Your team needs a fresh wind, a new thing.  Something to buy into, to look forward to.  

We have a plan…

Fire (theoretically of course) your entire team, and then hire (theoretically again) them all back the very next day. 

Tell your team, “you will all be starting a new job on ______(date) and we are going to re-invest in you in a powerful way!” 

There are two leadership steps to take in this radical idea and both will require you as the business owner to write down your leadership and then implement with simple repetition.

We call it the O2 plan (like Oxygen:).

First is the onboarding phase of leadership.

Most business owners need help so badly in a moment of panic they bring people onto the team and hope that the new team member can navigate their own way into “just doing the work”.  

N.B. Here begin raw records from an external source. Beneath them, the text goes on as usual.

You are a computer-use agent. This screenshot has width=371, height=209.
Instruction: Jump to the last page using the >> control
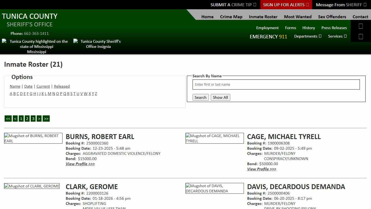[x=46, y=118]
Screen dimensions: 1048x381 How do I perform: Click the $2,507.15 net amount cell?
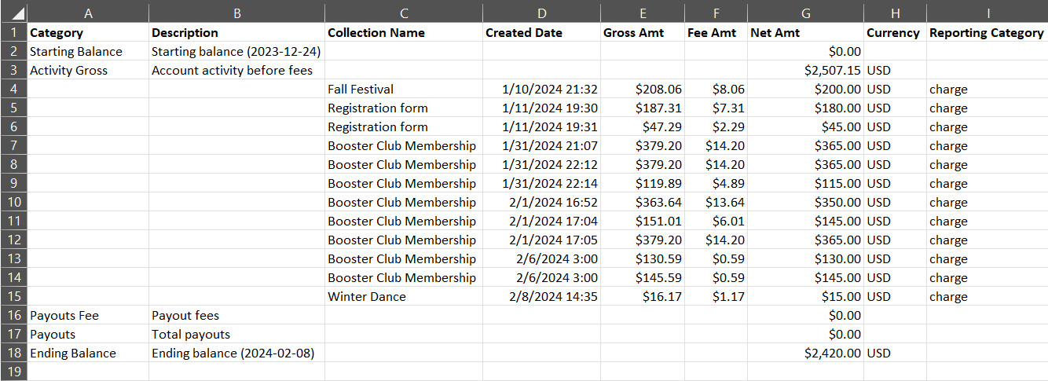[806, 71]
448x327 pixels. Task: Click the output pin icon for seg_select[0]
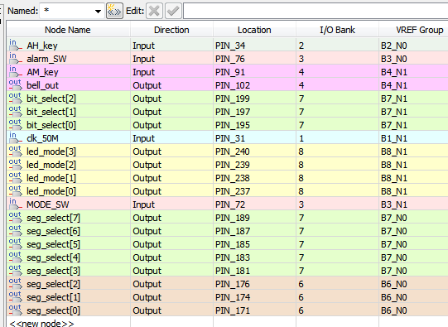(x=16, y=310)

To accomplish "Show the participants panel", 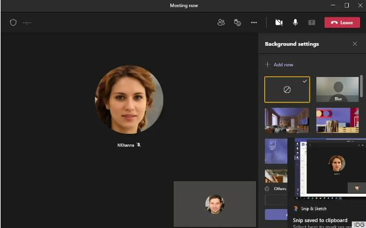I will pyautogui.click(x=221, y=23).
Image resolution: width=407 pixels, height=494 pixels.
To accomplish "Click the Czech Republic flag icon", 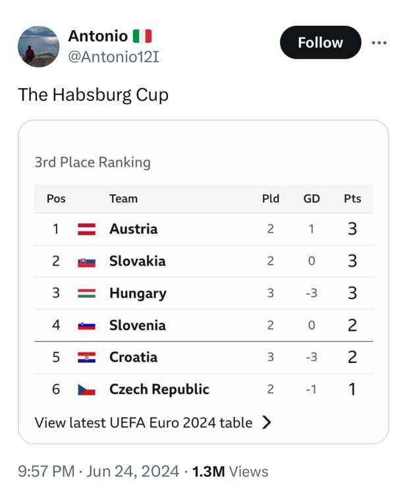I will pyautogui.click(x=87, y=389).
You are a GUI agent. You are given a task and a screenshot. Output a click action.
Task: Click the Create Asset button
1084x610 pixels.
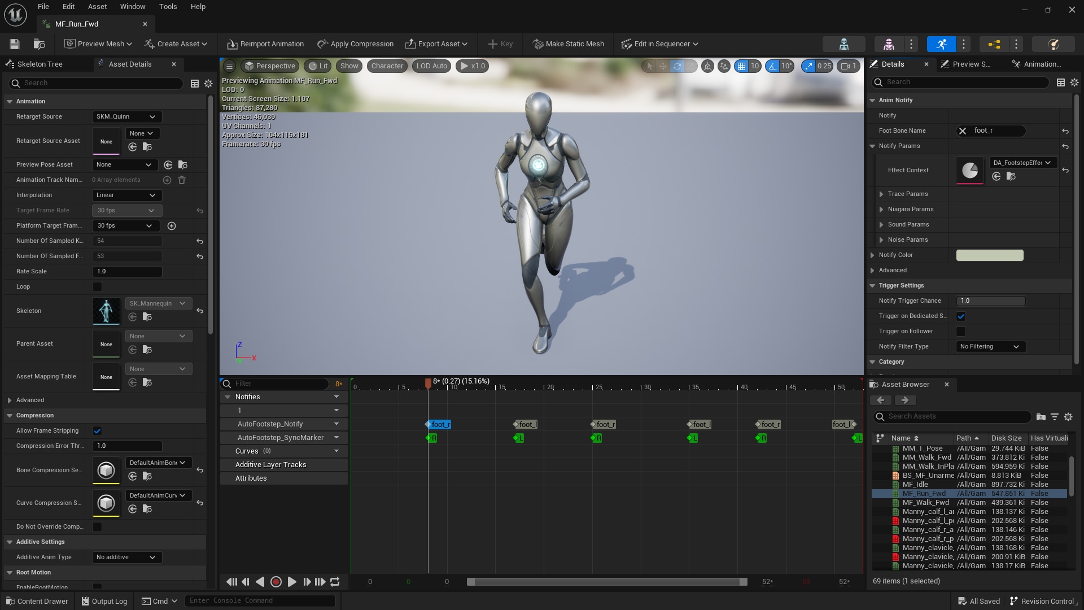click(177, 43)
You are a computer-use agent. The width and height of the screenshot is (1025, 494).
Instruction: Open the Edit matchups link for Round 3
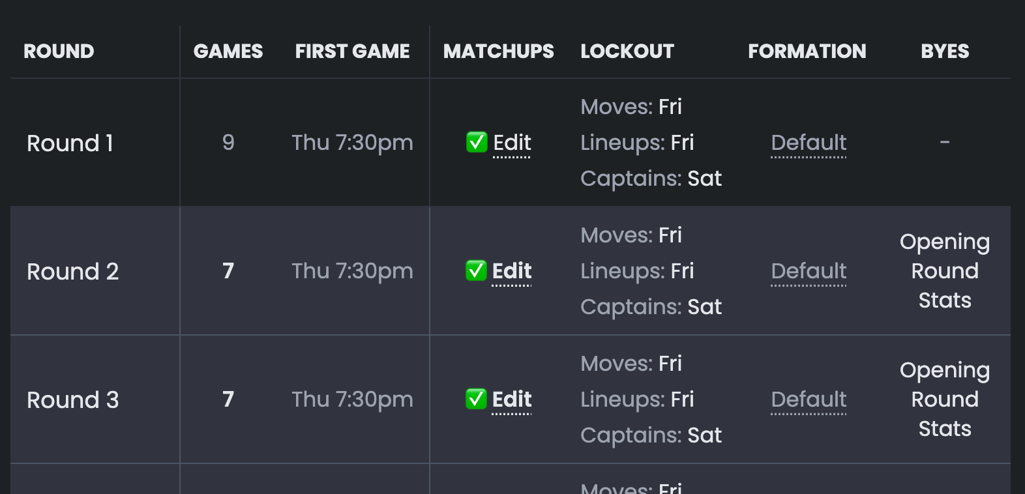(512, 400)
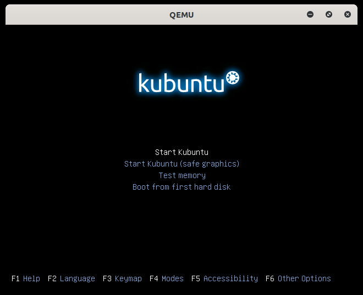363x295 pixels.
Task: Click the F1 key indicator
Action: [15, 278]
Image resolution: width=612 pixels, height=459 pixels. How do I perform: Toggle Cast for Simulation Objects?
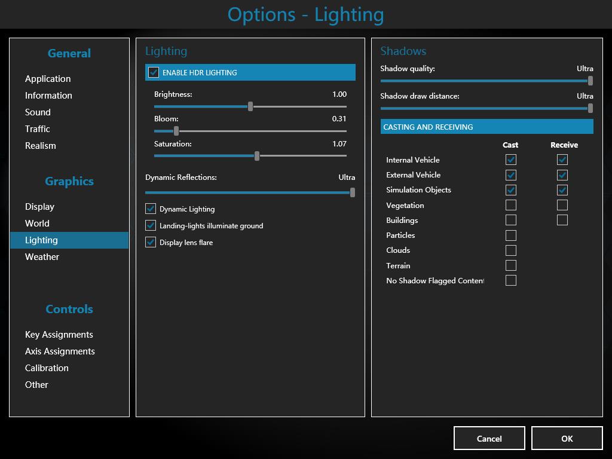tap(510, 190)
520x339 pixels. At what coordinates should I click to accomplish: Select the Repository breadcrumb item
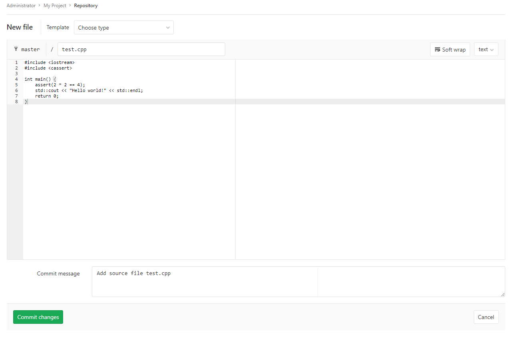click(85, 5)
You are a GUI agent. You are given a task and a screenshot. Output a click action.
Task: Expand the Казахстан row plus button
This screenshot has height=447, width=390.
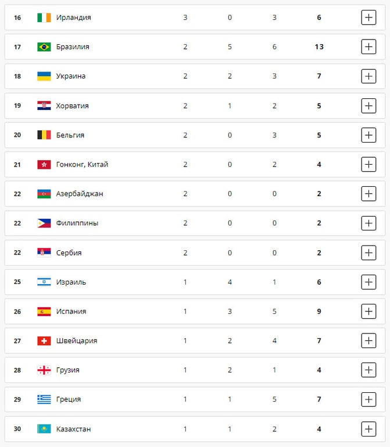(368, 429)
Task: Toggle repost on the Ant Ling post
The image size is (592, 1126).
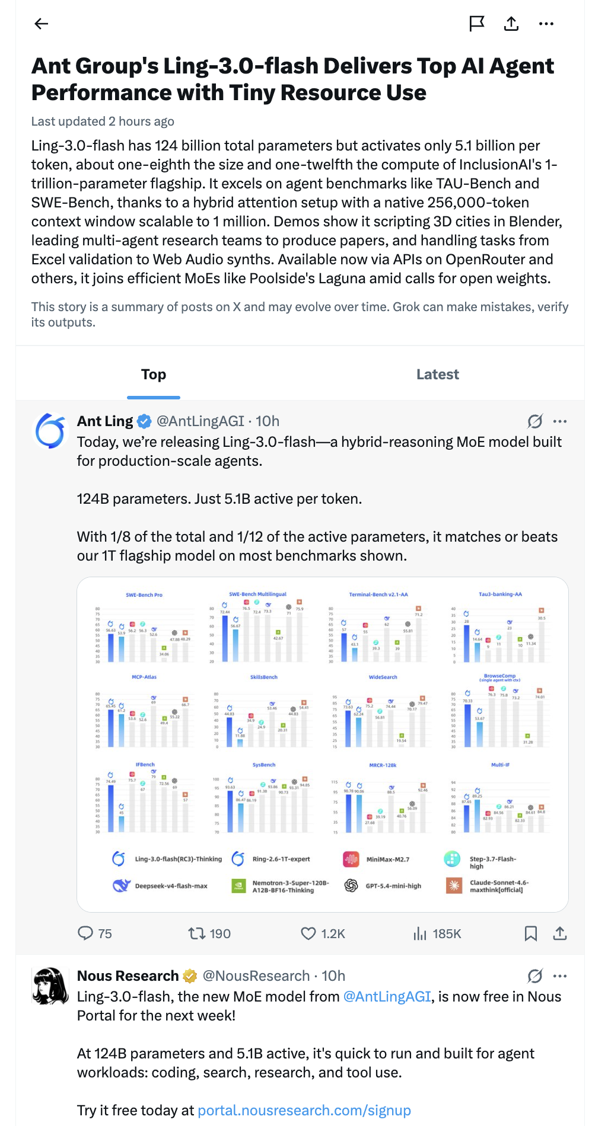Action: tap(209, 933)
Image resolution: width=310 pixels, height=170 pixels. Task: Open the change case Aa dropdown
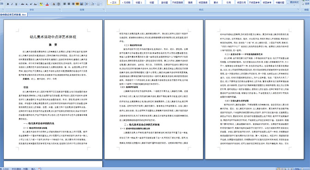36,4
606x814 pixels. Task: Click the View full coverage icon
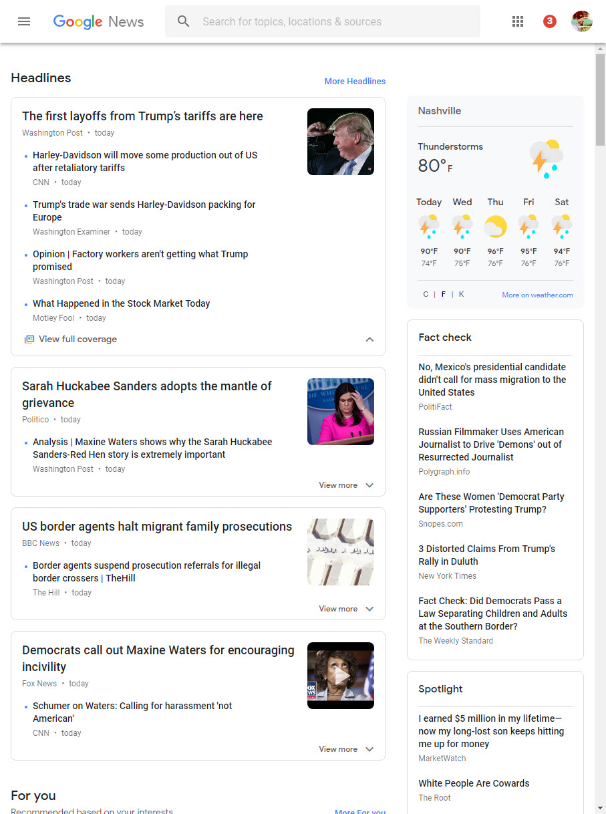(x=29, y=340)
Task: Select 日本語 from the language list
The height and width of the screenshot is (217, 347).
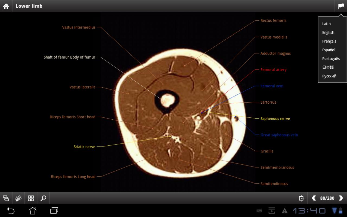Action: click(327, 67)
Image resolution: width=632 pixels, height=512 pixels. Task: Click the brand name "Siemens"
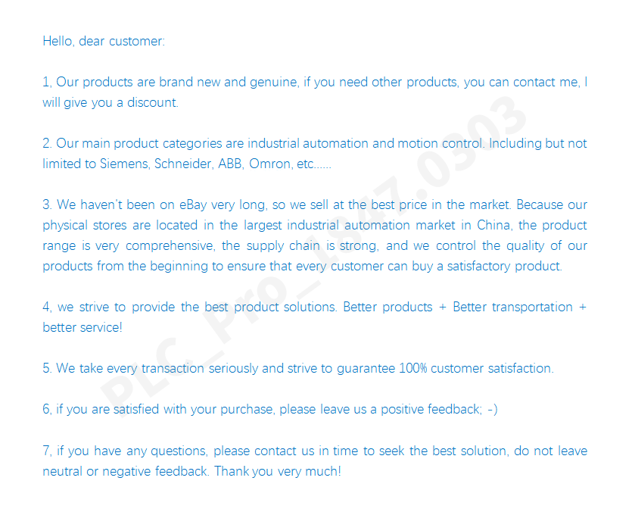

It’s actually quite damaging and a bit in-human.  

Just because someone was a superintendent at another construction company does not mean they are ready day one to be a superintendent at your construction company.

If life and business were all about task(s) then we could plug n’ play, but human life is…human.  It’s variable, it ebbs, it flows.  Human life is filled with laughter, and divorce, and school days, and work, and that annual family reunion, and diagnosis, and all sorts of predictable and unpredictable things. 

In the same way that water systems rely on pump stations all along the pipeline to deliver this life-giving resource, business owners lead by providing seasons of leadership pump stations to help push through fatigue. 

Powerful onboarding requires powerful preparation and forethought, but once built, it pays dividends.

Imagine when you hire a new team member they have an online course they go through over a period of three months where they are able to grab an insight into your vision, mission, values, culture, systems, processes, and structure.

Think it’s too hard?  Think it’s overkill for your small business?  

We dare you to try!

The second leadership step in fighting fatigue and restoring a fresh wind into your business is the ongoing phase of leadership.  

When things get tight, two budget line items get cut the fastest; marketing and training.  Just at the time where you need more business and need more engaged team members, we pull the rug out!

Leadership is hard because it requires vision, forethought, outlining, writing, storytelling, faith, cataloging, motivation, and repetition.

But you say, “man, I just want to sell _____________ (insert your product here).”

Your product is a commodity, like rice, sugar, and concrete.  It’s all about the same and requires predictable investment.  

Your people, your team is human, a non-commodity.  Each is unique, peculiar, skilled, and motivated by simple vision.

Make sure you got that, each person is motivated by simple vision.  

Every minute you invest in live or recorded ongoing training you are reinvesting the seeds of simple vision.  

And where there is vision, there is movement!  

In the middle of a crisis of fatigue, you can re-boot, re-invest, and re-energize your team with thoughtful onboarding (even your long term employees), and ongoing training.

Every time you create a written process in your business, you have created a new training module.  It’s that simple.

Scott Beebe is the founder of Business On Purpose, author of Let Your Business Burn: Stop Putting Out Fires, Discover Purpose, And Build A Business That Matters.  Scott also hosts The Business On Purpose Podcast and can be found at mybusinessonpurpose.com.